The Daily Update – Fed, UST Auctions

Last night’s FOMC statement was a “mark-to-market” of sorts that did not give any clear indications about future policy. Since the FOMC last met, inflation has risen on a 12 month basis due to base effects and first quarter GDP showed that the pace of growth had moderated relative to the previous quarter. This has led to slight changes in the statement regarding the categorisation of growth and inflation, including a removal of a previous phrase that noted the Fed would monitor inflation developments closely.

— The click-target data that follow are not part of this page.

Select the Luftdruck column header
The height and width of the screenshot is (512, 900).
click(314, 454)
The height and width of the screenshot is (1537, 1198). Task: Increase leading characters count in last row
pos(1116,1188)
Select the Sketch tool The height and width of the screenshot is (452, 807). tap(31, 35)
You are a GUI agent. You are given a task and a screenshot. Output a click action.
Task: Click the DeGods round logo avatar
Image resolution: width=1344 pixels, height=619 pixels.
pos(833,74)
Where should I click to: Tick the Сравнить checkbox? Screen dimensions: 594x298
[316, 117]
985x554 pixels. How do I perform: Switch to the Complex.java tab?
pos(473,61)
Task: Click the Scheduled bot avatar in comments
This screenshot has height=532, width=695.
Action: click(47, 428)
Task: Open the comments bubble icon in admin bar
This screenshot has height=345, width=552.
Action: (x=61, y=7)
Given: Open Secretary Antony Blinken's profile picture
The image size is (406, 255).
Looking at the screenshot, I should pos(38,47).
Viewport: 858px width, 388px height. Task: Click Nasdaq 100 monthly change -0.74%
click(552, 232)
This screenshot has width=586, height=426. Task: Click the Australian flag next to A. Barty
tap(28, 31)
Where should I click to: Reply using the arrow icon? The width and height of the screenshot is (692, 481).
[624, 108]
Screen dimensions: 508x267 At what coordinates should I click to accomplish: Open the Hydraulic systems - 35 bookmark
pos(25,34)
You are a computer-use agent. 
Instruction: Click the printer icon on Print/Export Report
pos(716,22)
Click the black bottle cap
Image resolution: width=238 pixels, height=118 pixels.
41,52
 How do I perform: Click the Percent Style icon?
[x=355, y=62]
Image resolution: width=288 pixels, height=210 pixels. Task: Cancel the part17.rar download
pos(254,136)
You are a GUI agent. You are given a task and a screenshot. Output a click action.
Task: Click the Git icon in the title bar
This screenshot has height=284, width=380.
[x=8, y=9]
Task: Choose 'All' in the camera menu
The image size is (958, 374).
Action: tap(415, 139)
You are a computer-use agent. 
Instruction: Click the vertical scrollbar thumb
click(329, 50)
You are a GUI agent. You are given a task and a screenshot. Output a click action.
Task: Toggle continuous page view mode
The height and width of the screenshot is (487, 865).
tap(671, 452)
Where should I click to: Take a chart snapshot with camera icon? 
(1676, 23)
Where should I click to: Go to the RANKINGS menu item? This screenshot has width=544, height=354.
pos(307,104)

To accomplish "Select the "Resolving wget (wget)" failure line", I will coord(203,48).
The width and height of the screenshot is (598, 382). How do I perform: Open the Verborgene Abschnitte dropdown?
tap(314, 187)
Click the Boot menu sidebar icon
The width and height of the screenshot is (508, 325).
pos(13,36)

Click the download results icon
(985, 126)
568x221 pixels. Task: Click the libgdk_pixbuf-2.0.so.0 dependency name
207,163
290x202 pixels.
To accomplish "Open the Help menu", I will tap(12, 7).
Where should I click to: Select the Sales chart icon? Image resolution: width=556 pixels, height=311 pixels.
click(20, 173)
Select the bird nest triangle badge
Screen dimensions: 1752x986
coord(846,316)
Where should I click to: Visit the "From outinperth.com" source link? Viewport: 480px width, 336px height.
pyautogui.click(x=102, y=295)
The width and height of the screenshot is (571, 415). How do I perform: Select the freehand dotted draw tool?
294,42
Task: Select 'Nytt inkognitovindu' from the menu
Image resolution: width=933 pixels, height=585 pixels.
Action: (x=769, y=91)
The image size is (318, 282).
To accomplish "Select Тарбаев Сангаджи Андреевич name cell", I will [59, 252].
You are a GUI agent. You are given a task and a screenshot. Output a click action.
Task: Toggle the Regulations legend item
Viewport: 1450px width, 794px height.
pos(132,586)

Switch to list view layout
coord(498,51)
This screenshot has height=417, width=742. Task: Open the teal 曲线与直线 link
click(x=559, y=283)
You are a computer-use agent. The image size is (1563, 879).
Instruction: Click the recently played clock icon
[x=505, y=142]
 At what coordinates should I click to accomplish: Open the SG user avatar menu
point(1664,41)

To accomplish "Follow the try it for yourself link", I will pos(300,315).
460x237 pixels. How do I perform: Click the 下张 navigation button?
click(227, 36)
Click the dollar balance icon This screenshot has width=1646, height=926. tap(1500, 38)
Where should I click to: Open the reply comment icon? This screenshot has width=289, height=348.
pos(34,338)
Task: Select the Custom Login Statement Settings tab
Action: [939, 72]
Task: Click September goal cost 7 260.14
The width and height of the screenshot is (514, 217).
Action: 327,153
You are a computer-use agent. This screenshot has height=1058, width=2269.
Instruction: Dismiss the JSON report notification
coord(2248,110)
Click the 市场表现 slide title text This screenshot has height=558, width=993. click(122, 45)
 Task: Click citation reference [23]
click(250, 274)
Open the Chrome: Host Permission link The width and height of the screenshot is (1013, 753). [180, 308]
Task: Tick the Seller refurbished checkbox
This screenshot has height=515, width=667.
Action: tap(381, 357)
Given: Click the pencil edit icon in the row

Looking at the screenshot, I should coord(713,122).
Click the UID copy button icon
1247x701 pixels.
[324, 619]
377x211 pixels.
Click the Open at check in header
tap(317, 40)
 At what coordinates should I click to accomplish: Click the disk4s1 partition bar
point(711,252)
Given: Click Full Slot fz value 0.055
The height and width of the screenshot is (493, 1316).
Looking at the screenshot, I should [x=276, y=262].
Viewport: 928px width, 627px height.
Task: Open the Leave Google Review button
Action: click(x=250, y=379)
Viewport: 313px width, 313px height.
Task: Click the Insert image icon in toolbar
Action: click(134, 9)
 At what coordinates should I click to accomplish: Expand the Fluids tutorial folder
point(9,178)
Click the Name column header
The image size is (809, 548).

More of interest to the market was the Treasury refunding announcement where the schedule of issuance was less than the market had expected giving the rather battered Treasury market a respite with the short end managing a small rally ahead of the FOMC statement. The Treasury actually increased the supply of coupon notes and bonds, however, by a lot less than the market had been expecting; they also said in their statement that they expect aggregate bill supply to decrease modestly into the fiscal year end in September and committed to a new 2-month bill benchmark. We would expect the first auction for that to be sometime in Q4 (a 2-month maturity would be a nice add at the November refunding as the new bills would just cross year-end). Another surprise was the lack of increase in the issuance of Treasury Inflation Protected Securities (TIPS) with some speculation that they may be planning a new 5 year TIPS later in the year.

As said above a respite for the market ahead of today’s durable goods, trade, factory orders and PMI data and tomorrow’s very important non-farm payrolls data with the market expecting a +192k headline number and just a 0.2% increase in average hourly earnings month on month.